Donc voilà que comme un gland, après avoir entendu parler au début de l’été des «Apéritifs musicaux» à l’Hôtel du Grand Commandement de l’Armée de Terre (cet oasis de paix en plein cœur de la ville où les anti-militaristes de tout poil rêvent de venir boire du Vouvray en levant le petit doigt et raconter des blagues de cul à de jolies gradées vêtues de beige clair), me voilà en route avec deux charmantes compagnes, tout fier de ma trouvaille culturelle. Et comme quand on est con, on est con, j’ai évidemment bien insisté, en disant «et en plus, c’est gratuit !».

Après la fouille d’usage (un attentat dans un bâtiment de l’armée, ça la foutrait vraiment mal), nous voilà installés sur les marches de ce bel hôtel particulier. Face à nous, un rond d’herbe avec des parterres de fleurs et quelques enceintes sur des pieds.

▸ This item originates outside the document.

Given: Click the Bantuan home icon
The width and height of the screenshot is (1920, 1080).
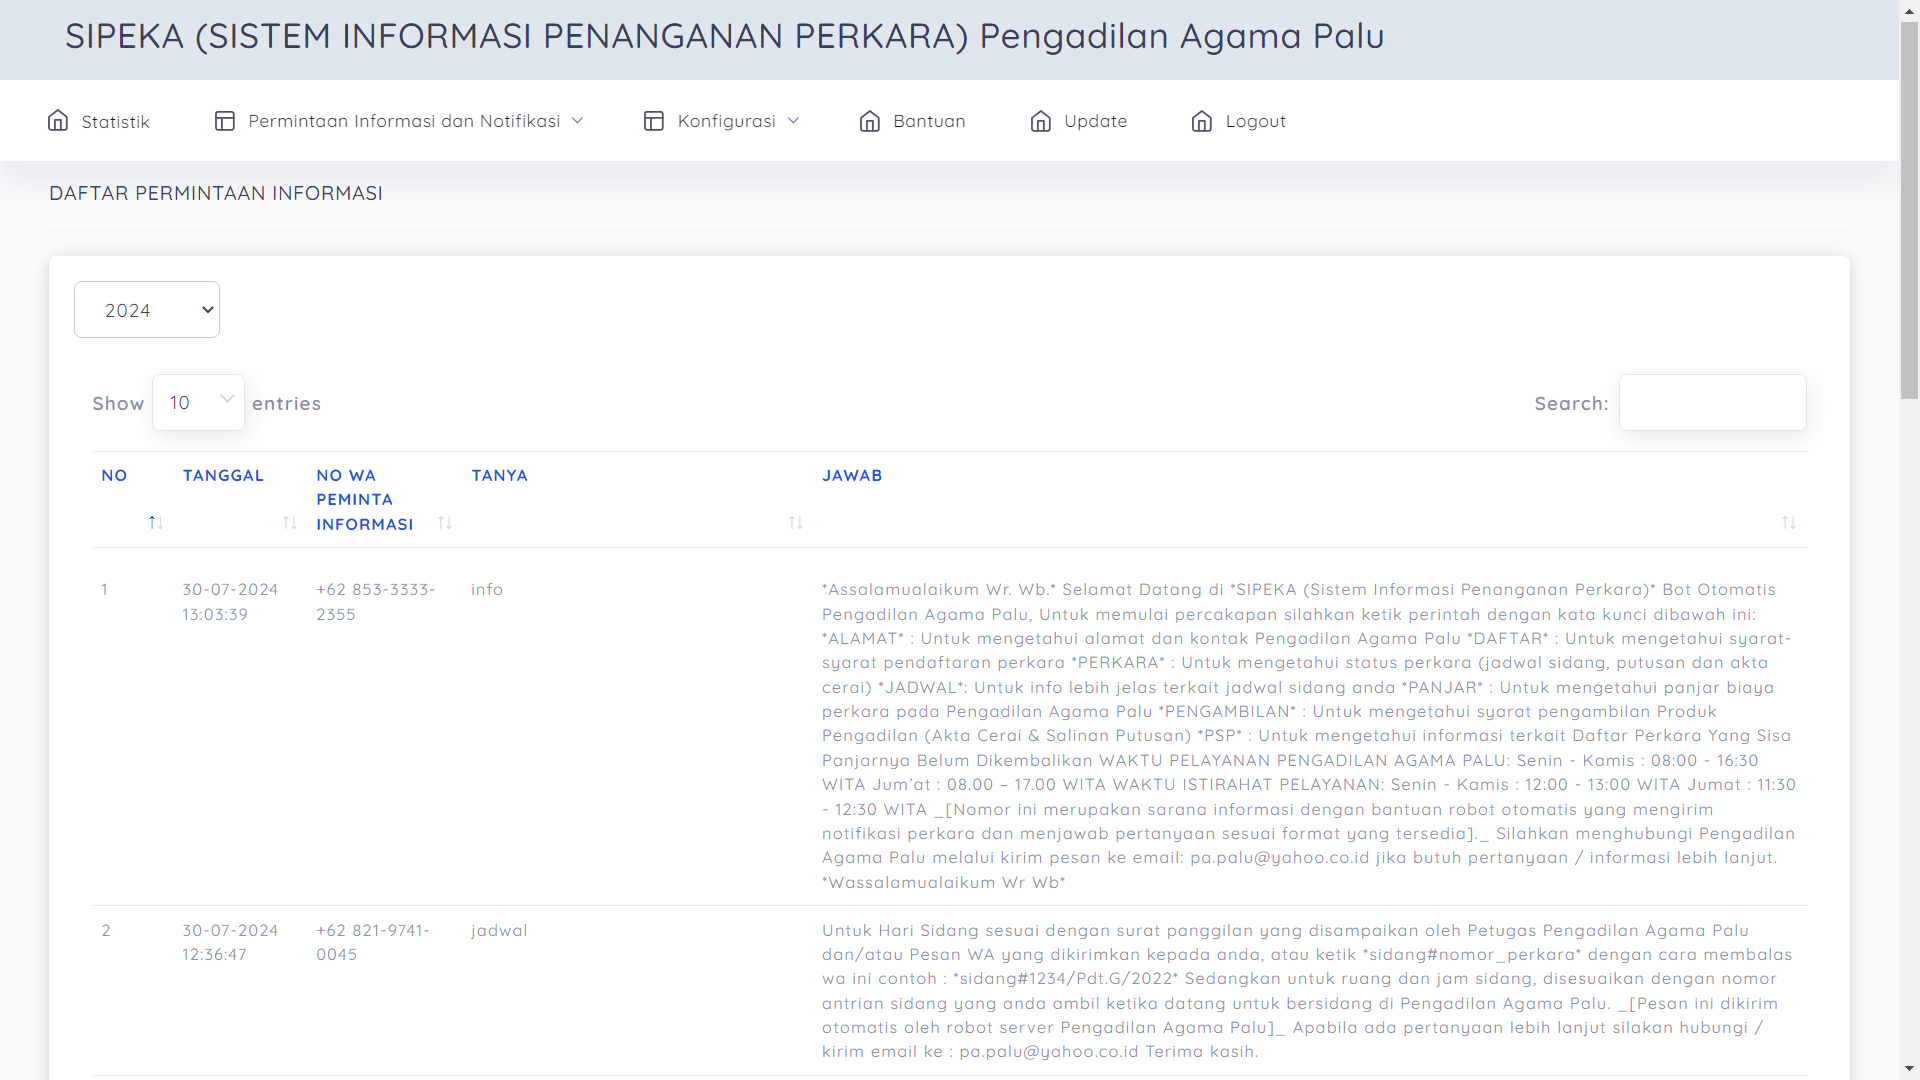Looking at the screenshot, I should 870,121.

Si j’avais eu ne serait-ce que l’ombre d’un neurone en état de fonctionnement, l’absence de chaises et de pupitres pour les musiciens à trois minutes du début du concert aurait dû me mettre la puce à l’oreille, mais au lieu de ça je continuais à ronronner comme un benêt en attendant le début des festivités. Puis le speaker annonça un programme somptueux : la «Symphonie fantastique» et la «Symphonie du Nouveau Monde».

Et là, au lieu de commencer à avoir de sérieux doutes sur la possibilité de voir apparaître dans une minute une soixantaine de musiciens comme par magie de derrière les maigres fourrés du parc (les militaires sont très forts pour le camouflage), je me réjouis d’avance de ce menu, galvanisé par la bonne humeur communicative de la quarantaine de congénères qui m’entourent.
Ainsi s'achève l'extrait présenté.